The main control room is centered on a Sony MVS8000G switcher, while the linear-edit room and the venues have an MVS6000, “the baby version of the big one,” Adams says. There are no CRT monitor walls anywhere in the facility but Miranda Kaleido-X multiviewers instead.

“Besides freeing up all the space that glass monitors take up, multiviewers give you another layer of control,” Adams points out, since producers and directors can place things where they want to find them on the wall.

A World Based on EVS
On the studio side, EVS is the basis for the entire ingest and replay system.

“We rely on EVS for something called IP Edit, which is very effective for cutting segments,” Adams says. “It’s a little harder to do for art-and-craft purposes — that gets done by the artists — but, for just getting segments to come to prime, it’s very effective.”

All the EVS servers are networked together, and the same codec is run on both the EVS and Avid systems, so files can be exchanged between the two.

“When the craft guys finish an Avid piece, they can push it to the playout server and hit play,” Adams says. “Likewise, we can ingest XDCAM directly into an Avid, so the ENG shooters can go out and shoot on XDCAM, it comes back and gets ingested into the Avid, and we’re off to the races.”

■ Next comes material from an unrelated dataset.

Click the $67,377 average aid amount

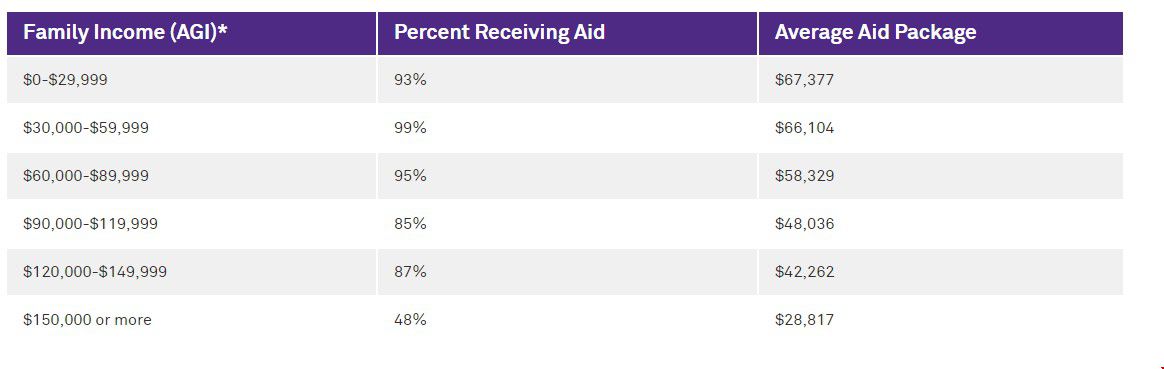(805, 79)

In total, 30 EVS servers and 60 IP Director systems are housed in NBC’s BOC operation. Some of the equipment comes directly from partnerships with manufacturers like EVS and Sony, but NBC also has a rental agreement with Bexel.

On a Different Scale
With so many components working on such a large scale, Adams’s team has to expect the unexpected every day.

“With every manufacturer from routing systems to EVS to Avid, it’s impossible to totally model the system before you get here,” Adams explains. “You can put together three or four servers and move files between them or have the routing switcher with 20 routing panels on it, and that’s all fine. But scale that up to 300 routing panels and 50 IP directors, and there’s no way to model it. You’re constantly fighting scaling problems.”

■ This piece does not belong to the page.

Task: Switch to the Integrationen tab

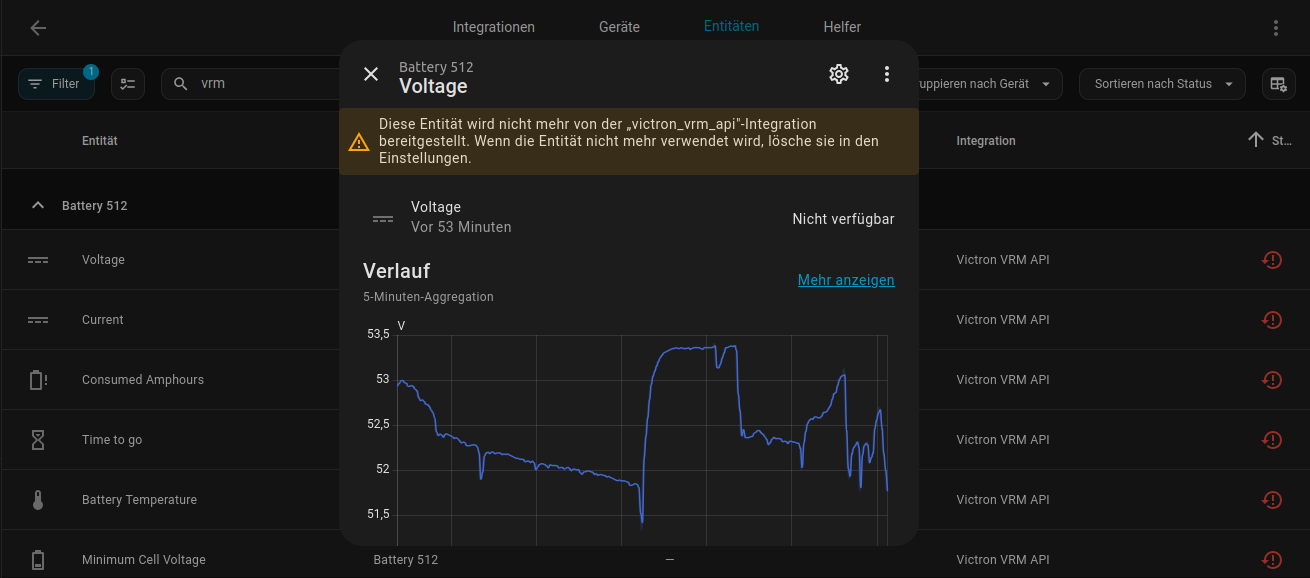Action: 493,27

Another problem, which is a constant in the production business, is that the creative side is always looking to stretch its budget and equipment allotment past their limits.

“No matter what you had, they always ask for one more,” Adams says. “That’s good because it keeps it fresh and makes it not boring, but it causes sleeplessness sometimes, also.”

Building on the Past
Adams has five Games under his belt, so plenty of experience went into planning this year’s setup. The NBC Olympics team is also more seasoned than ever, bringing more institutional knowledge to the Vancouver fray than in past Games.

“Rather than start over every time, the installers and engineers and everybody learn something over five Games,” Adams says. “Being able to utilize all of this file-based XDCAM workflow is really huge for us, and the fact that we got it done on time is a big accomplishment. We really did manage to have most of the setup finished and integrated a lot faster than I would have thought.”